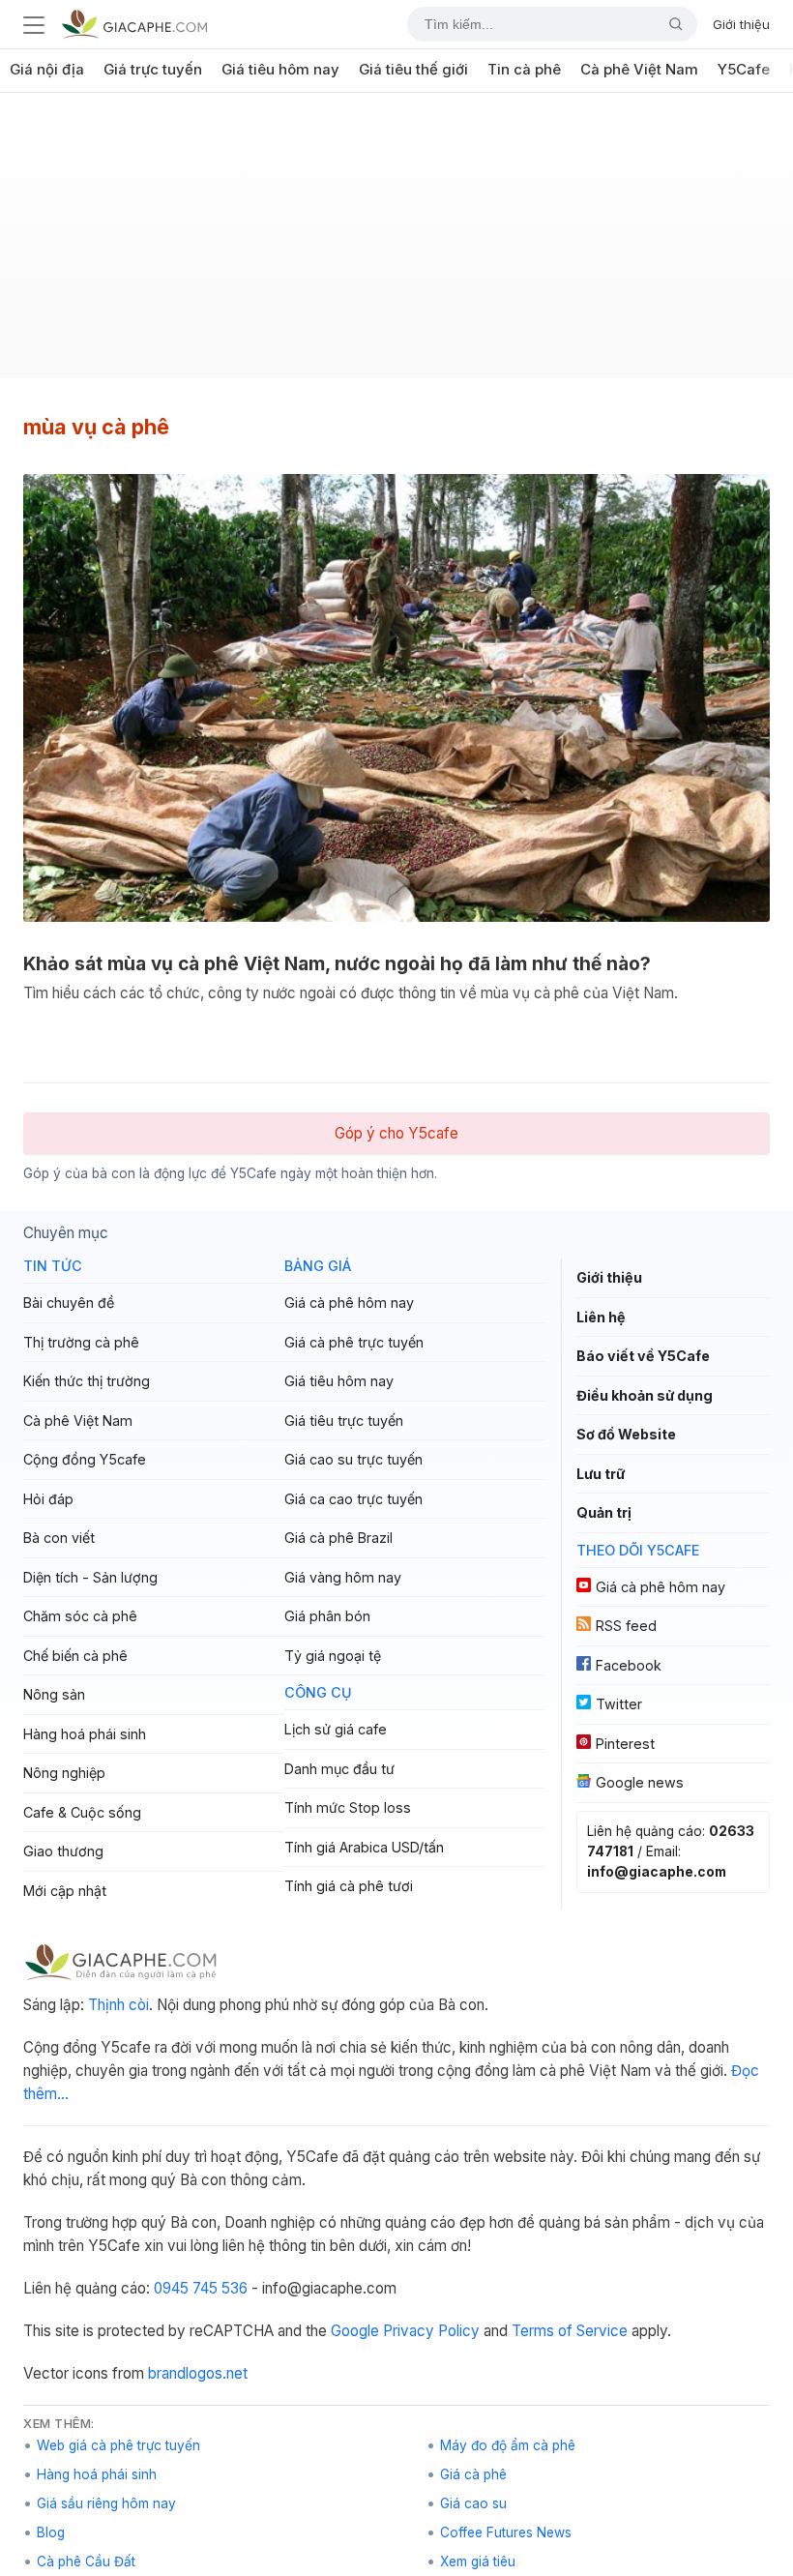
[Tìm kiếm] (668, 24)
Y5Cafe (744, 69)
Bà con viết (59, 1537)
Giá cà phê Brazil (338, 1537)
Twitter (619, 1704)
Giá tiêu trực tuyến (343, 1420)
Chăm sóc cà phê (80, 1616)
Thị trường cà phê (81, 1342)
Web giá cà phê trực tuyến (118, 2445)
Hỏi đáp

## [Task statement]
Copy the records above exactly, starting at the line that contains "Y5Cafe (744, 69)" and ending at the last line, and leave out all earlier lines.

## [Exercise response]
Y5Cafe (744, 69)
Bà con viết (59, 1537)
Giá cà phê Brazil (338, 1537)
Twitter (619, 1704)
Giá tiêu trực tuyến (343, 1420)
Chăm sóc cà phê (80, 1616)
Thị trường cà phê (81, 1342)
Web giá cà phê trực tuyến (118, 2445)
Hỏi đáp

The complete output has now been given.